§ INSTRUCTIONS TO FOLLOW
Drop the pictures and extract exactly the lines from the one that contains "Collapse the Core Clocks tree row" through the end of the material.

§ STORED DATA
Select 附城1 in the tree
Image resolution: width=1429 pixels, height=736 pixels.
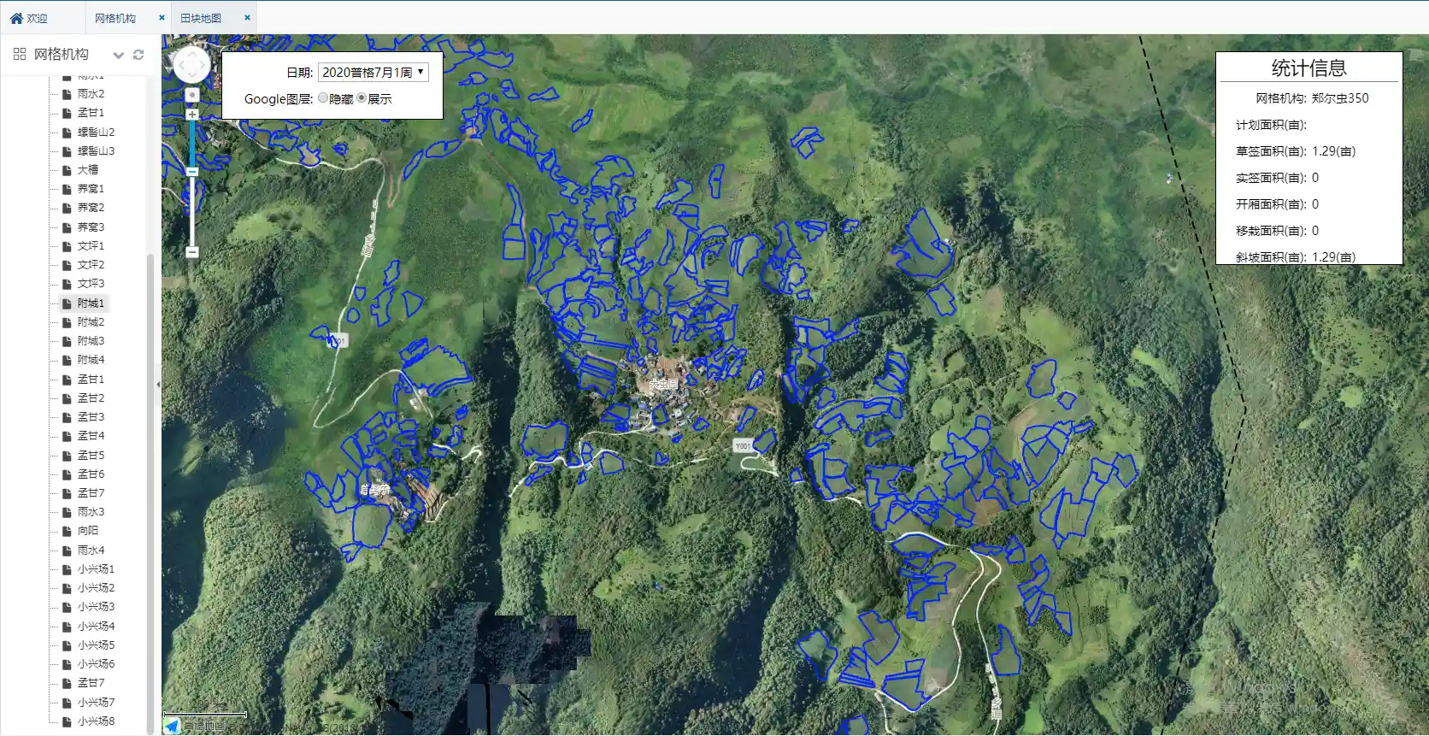(x=91, y=303)
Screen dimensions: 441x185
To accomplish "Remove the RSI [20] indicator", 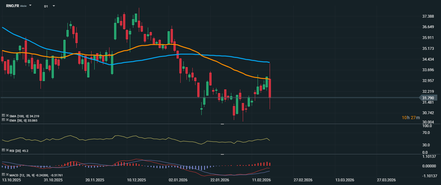I will coord(7,150).
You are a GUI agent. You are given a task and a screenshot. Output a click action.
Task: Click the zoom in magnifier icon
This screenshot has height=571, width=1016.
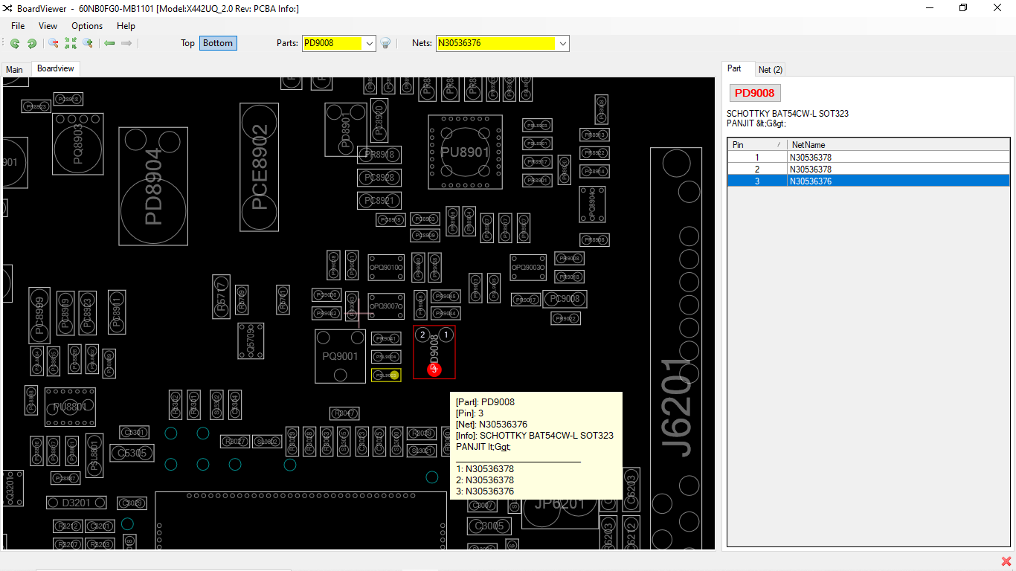coord(88,43)
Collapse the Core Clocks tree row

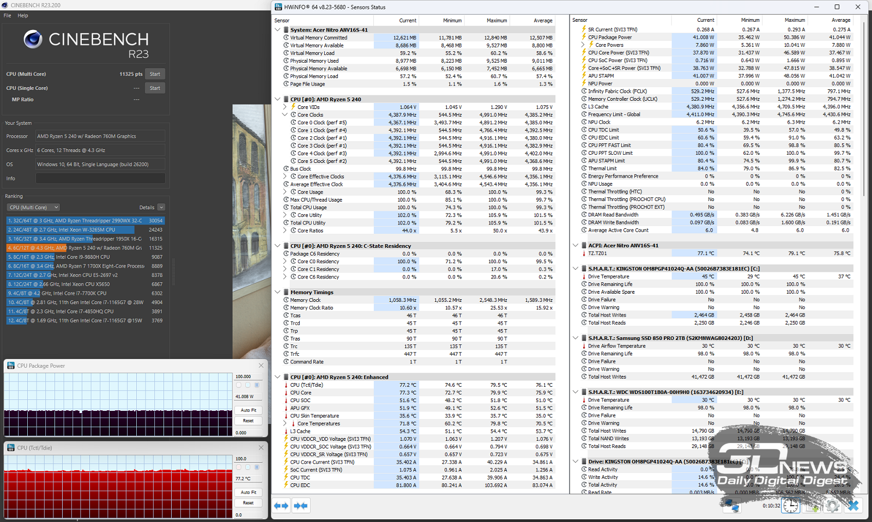pos(284,115)
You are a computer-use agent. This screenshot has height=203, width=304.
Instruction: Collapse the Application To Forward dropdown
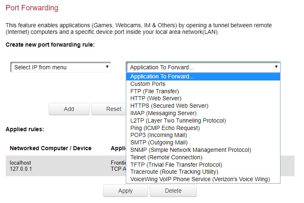pyautogui.click(x=203, y=67)
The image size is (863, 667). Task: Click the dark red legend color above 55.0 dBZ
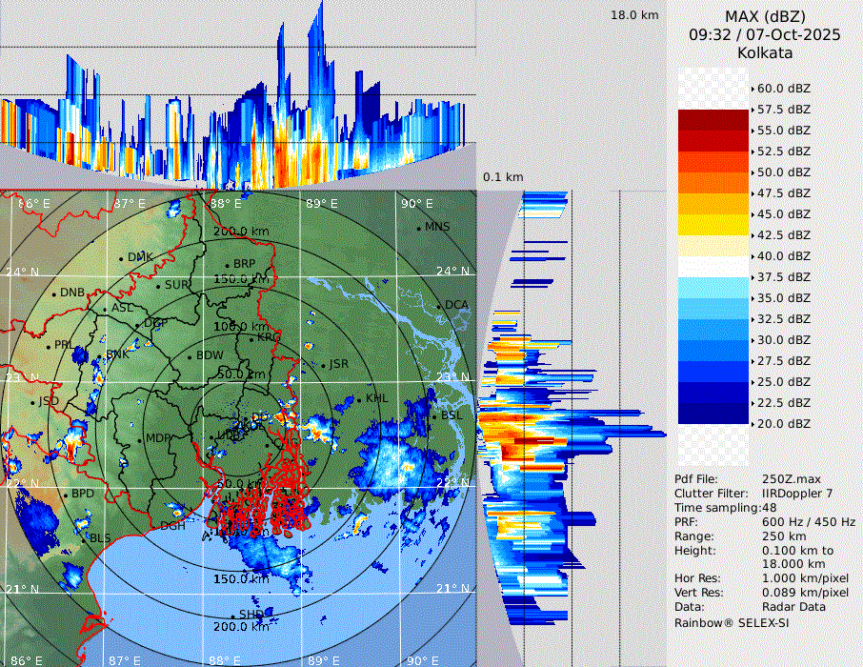point(713,120)
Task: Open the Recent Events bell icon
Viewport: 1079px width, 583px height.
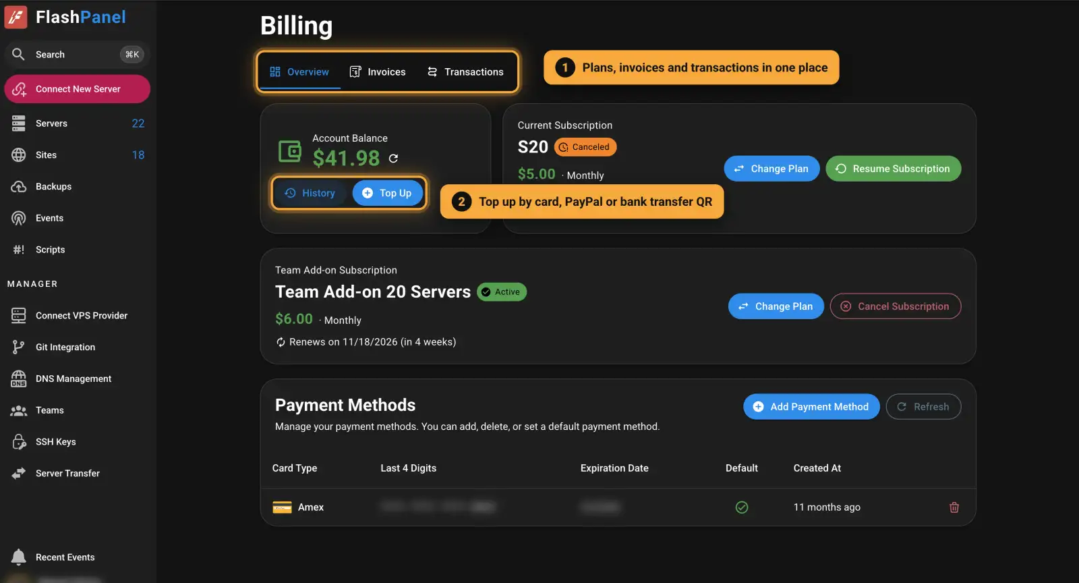Action: (x=19, y=557)
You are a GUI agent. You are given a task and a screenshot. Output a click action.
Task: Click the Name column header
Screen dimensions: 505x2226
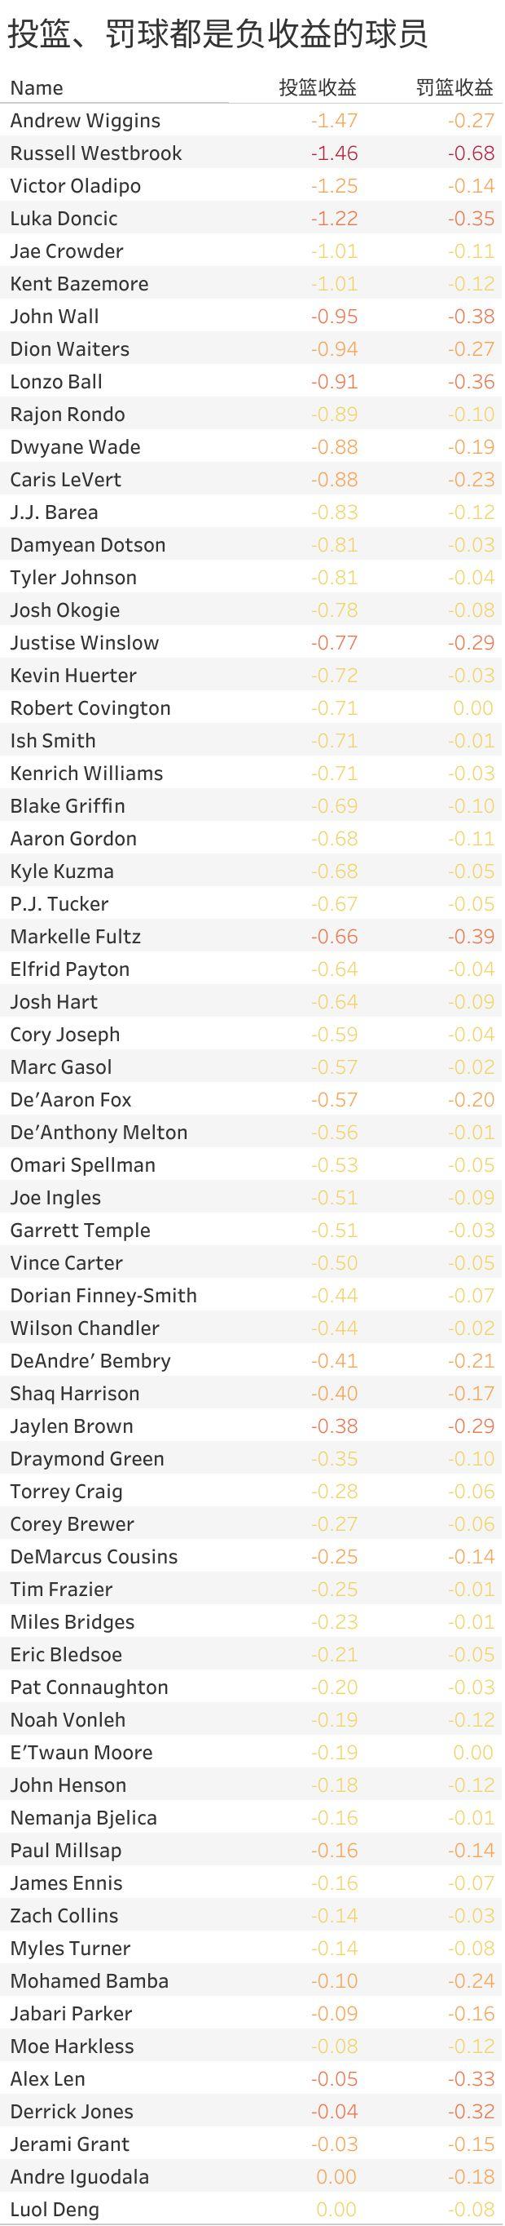point(36,88)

§ EXERCISE SOLUTION
Collapse the Core Clocks tree row

pos(284,115)
You are a computer-use agent. This screenshot has height=203, width=304.
Instruction: Collapse the Application To Forward dropdown
pyautogui.click(x=203, y=67)
The image size is (863, 667). Task: Click the dark red legend color above 55.0 dBZ
point(713,120)
Task: Open the Recent Events bell icon
Viewport: 1079px width, 583px height.
Action: (x=19, y=557)
You are a GUI agent. You are given a task and a screenshot. Output a click action.
Task: Click the Name column header
Screen dimensions: 505x2226
point(36,88)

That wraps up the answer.